If electronic charting slows down the workflow in a surgery center, what’s the true cost?  A 2017 study estimated that every lost minute in an OR costs about $36.  Given how precious every minute in a surgery center is, It’s not hard to see why many ASCs haven’t deployed EHRs yet.

What’s wrong with paper?

So, if providers believe that electronic charting is going to slow down the surgery center, why not just stick with paper charts?  Well, paper charts have problems too.

Paper charts are time consuming to create and store.  ASCs generally have multiple employees devoted entirely to the creation and storage of patient medical charts.  Additionally, regulations require ASCs to maintain copies of medical records for years, which can mean managing large physical cabinets of charts while paying rent on the office space that they occupy.

In addition to the time and money that goes into maintaining paper charts, the information that is inside them is hard to get at.  While paper gives your clinical staff a quick and easy way to record data, that data is hard to get back out without someone spending time pulling charts and searching for it.  And if you’d like to analyze large amounts of medical record information, it can involve large amounts of work.

Do we have to make tradeoffs?

If paper charts make it easier to perform many clinical tasks, while electronic charts make it easier to perform a lot of administrative tasks, is it possible to build a medical record solution that combines the best of both?  Can we build a system with the following characteristics?

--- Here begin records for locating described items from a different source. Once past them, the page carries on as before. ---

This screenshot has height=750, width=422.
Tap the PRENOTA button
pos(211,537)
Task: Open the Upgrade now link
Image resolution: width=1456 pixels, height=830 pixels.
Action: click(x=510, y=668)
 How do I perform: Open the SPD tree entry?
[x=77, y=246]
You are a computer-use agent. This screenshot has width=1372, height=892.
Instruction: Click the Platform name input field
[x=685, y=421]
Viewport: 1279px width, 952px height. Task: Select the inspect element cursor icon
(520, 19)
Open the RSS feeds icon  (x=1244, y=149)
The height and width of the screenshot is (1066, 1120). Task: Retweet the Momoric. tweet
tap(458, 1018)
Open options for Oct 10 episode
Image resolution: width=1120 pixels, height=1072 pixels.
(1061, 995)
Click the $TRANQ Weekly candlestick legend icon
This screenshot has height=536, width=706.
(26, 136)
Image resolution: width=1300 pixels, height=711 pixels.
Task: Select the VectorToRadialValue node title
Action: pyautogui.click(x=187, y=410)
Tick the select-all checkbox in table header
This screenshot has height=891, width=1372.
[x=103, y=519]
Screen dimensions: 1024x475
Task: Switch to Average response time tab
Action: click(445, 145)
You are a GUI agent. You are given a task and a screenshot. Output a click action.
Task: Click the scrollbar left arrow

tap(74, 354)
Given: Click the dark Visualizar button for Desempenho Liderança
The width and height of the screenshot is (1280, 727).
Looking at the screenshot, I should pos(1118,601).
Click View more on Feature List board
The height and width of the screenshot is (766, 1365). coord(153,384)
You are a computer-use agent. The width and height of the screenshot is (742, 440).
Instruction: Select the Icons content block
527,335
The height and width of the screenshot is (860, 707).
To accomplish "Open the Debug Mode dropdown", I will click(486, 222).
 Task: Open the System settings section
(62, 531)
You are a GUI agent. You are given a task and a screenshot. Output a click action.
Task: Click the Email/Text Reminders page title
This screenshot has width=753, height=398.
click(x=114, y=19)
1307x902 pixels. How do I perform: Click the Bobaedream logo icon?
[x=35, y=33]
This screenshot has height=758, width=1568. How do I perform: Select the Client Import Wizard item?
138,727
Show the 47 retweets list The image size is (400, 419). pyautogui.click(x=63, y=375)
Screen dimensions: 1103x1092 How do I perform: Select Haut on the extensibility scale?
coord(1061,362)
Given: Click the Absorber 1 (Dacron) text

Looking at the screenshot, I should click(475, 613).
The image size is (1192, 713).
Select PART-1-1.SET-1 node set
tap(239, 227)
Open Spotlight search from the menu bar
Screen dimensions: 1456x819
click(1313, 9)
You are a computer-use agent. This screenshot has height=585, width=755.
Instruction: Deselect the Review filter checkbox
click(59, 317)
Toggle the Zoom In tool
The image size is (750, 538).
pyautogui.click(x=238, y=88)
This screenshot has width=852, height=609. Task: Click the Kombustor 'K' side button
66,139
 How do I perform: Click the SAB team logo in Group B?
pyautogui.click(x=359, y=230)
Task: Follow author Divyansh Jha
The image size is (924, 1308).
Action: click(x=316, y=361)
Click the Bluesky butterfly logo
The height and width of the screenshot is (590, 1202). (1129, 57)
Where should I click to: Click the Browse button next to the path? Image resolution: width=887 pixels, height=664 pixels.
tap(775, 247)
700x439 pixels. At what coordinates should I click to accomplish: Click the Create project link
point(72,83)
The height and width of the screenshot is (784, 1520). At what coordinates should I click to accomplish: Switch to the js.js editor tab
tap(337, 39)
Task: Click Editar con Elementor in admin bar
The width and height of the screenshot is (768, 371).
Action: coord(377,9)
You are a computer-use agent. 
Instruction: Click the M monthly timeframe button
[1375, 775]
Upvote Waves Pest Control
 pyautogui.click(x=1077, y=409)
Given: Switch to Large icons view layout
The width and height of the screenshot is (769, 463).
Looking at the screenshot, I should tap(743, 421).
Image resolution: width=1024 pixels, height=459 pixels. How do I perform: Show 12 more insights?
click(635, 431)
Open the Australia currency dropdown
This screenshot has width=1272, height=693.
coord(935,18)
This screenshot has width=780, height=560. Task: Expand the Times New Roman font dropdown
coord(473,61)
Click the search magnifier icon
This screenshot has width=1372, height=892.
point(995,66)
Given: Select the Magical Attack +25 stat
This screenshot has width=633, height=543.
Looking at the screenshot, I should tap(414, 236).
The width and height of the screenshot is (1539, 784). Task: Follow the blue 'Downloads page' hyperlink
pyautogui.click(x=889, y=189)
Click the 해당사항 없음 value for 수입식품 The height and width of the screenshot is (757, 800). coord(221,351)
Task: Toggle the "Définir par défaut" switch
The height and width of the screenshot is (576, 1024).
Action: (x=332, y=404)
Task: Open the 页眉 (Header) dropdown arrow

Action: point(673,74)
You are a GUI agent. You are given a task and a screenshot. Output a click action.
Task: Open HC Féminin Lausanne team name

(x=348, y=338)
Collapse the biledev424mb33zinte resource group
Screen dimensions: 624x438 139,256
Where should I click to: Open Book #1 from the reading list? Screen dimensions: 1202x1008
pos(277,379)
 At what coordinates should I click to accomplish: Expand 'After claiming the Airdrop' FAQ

  • Administrative staff can work almost entirely with electronic medical records for a highly efficient administrative workflow
  • Clinical staff can work almost entirely with paper medical records for a highly efficient medical workflow
  • Paper chart creation can be mostly automated and require a minimum of manual labor
  • The information from paper charts can be easily accessed and analyzed via electronic systems instead of sitting ignored inside filing cabinets

How does modern technology finally allow this to exist?

While we’ve had the ability to scan paper charts for a long time, it wasn’t until the advent of modern AI technology that computers could really understand the contents of scanned, possibly handwritten documents.  This powerful technology can be applied in many ways in an ASC:

  • Paper charts can be automatically audited for missing pages, missing signatures or missing times, instead of needing a human to do this review.
  • Faxed documents can be understood and automatically filed for administrative staff.  AI systems can be used to automatically determine the type of document being received and to connect it with the correct patient record.
  • Useful information can be extracted from scanned patient charts.  Instead of humans keeping painstaking records of procedure times, fall logs, and inventory usage, this information can be extracted automatically from patient charts and aggregated into useful reporting. 

We now have the technology to build a medical record solution for surgery centers that allows the clinical staff to work with the efficiency of paper, while all administrative functions happen with the speed and availability of electronic records.  At InPractice, this is what we are building: a medical record solution for ASCs that is so good that CMS doesn’t have to bribe them to use it.